# DATA SUPPLIED:
+++++
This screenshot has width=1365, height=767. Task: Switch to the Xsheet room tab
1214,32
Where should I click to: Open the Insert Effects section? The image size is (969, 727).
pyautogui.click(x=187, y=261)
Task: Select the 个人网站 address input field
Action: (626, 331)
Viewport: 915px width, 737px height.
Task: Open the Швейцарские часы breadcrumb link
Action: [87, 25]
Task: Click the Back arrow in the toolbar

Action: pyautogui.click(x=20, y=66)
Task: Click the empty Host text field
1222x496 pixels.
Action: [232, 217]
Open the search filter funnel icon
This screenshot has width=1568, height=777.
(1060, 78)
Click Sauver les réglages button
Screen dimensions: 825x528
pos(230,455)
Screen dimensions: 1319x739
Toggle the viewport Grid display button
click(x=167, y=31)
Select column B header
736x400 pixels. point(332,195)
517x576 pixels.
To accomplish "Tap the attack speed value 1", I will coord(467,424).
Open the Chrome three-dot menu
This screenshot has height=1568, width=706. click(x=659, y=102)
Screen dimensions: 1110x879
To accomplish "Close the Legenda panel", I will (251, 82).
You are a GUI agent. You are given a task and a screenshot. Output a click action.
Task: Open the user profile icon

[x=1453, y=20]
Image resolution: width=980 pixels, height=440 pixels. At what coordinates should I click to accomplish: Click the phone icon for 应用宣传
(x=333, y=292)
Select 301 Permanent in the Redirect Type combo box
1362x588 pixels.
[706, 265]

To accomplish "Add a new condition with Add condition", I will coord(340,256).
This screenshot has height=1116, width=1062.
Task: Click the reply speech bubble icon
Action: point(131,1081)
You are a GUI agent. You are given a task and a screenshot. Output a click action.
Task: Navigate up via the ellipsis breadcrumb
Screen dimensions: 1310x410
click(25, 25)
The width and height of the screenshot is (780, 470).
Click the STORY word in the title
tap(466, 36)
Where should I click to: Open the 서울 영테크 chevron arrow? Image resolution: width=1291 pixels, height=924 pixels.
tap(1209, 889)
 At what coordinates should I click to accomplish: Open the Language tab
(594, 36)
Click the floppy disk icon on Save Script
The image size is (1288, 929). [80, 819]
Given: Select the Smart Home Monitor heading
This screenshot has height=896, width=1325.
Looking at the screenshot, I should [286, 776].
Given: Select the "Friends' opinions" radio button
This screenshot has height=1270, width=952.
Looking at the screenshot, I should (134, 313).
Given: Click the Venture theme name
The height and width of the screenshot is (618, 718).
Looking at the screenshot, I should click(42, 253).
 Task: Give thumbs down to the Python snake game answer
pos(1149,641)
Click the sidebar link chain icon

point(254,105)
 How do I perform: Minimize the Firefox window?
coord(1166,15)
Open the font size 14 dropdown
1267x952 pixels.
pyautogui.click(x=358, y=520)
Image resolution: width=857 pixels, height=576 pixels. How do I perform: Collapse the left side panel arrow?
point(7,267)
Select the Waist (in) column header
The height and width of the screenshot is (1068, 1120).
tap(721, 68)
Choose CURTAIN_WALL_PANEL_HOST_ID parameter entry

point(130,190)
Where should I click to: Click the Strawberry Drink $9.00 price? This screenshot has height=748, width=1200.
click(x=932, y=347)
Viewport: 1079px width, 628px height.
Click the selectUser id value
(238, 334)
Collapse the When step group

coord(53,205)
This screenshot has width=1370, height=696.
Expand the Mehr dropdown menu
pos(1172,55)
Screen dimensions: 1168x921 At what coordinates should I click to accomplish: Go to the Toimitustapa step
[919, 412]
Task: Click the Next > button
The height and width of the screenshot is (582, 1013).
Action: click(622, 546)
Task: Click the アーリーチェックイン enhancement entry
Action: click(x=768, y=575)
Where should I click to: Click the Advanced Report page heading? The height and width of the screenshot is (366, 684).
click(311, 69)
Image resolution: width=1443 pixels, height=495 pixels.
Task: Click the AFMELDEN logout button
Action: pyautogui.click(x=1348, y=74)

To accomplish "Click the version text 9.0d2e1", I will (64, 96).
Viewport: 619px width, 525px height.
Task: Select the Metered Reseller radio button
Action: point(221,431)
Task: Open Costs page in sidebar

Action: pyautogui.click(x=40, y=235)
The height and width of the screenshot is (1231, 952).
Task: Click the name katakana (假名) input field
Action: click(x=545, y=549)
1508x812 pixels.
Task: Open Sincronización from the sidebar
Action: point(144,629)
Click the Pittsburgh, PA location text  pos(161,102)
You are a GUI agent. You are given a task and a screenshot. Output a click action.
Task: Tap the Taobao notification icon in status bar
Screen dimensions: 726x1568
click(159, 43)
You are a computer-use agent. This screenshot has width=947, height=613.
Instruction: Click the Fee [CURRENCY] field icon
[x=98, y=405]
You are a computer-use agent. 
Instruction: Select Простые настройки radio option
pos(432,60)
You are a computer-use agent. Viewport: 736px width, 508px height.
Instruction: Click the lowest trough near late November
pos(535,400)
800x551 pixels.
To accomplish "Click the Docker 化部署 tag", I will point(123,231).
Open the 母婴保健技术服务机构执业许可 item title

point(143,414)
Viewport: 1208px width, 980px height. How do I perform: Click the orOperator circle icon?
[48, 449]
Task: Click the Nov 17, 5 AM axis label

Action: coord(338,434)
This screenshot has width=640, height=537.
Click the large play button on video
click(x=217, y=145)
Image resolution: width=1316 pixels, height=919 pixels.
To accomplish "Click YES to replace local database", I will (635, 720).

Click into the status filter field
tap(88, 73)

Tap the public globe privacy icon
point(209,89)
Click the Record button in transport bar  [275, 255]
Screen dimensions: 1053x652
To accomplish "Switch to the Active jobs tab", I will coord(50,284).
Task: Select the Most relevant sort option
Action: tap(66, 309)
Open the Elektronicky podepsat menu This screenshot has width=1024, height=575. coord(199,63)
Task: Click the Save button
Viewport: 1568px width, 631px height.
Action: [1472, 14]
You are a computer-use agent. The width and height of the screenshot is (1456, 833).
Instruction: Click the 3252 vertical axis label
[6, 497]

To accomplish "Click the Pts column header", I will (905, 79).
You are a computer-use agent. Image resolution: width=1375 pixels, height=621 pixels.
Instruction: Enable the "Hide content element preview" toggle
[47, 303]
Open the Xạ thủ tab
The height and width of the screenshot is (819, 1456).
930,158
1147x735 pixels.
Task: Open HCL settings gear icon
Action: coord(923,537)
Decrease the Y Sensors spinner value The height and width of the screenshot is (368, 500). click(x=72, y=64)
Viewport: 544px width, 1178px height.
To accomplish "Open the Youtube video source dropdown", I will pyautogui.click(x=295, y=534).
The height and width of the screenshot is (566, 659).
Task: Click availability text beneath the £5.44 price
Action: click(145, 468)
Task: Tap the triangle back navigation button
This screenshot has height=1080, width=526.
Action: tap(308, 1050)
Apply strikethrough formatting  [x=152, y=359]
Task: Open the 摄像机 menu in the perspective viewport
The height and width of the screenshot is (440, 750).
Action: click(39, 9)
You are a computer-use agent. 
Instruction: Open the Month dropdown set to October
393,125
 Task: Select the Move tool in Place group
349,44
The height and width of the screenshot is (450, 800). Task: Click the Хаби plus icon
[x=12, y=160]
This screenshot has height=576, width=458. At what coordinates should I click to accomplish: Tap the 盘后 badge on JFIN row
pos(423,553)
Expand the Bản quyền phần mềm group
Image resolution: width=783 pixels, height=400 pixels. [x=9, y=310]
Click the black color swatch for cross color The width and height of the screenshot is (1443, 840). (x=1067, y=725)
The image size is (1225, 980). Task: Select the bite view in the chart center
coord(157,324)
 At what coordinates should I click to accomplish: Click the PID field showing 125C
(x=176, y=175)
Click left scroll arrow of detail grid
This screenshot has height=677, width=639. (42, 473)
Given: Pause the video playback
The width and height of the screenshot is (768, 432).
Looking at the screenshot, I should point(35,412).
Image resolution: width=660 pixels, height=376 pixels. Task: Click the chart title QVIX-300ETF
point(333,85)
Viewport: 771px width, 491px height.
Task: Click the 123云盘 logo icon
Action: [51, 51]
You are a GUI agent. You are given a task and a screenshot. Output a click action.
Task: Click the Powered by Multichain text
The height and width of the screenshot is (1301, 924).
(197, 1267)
+++++
# PROBLEM DETAILS:
Look above for the line with "The height and width of the screenshot is (582, 1013)." and the line with "Click the Pittsburgh, PA", and reproduce exactly those two lines plus every line between, nothing more.

# SOLUTION BELOW:
The height and width of the screenshot is (582, 1013).
Action: click(622, 546)
Task: Click the アーリーチェックイン enhancement entry
Action: click(x=768, y=575)
Where should I click to: Click the Advanced Report page heading? The height and width of the screenshot is (366, 684).
click(311, 69)
Image resolution: width=1443 pixels, height=495 pixels.
Task: Click the AFMELDEN logout button
Action: pyautogui.click(x=1348, y=74)

To accomplish "Click the version text 9.0d2e1", I will (64, 96).
Viewport: 619px width, 525px height.
Task: Select the Metered Reseller radio button
Action: point(221,431)
Task: Open Costs page in sidebar

Action: pyautogui.click(x=40, y=235)
The height and width of the screenshot is (1231, 952).
Task: Click the name katakana (假名) input field
Action: click(x=545, y=549)
1508x812 pixels.
Task: Open Sincronización from the sidebar
Action: point(144,629)
Click the Pittsburgh, PA location text  pos(161,102)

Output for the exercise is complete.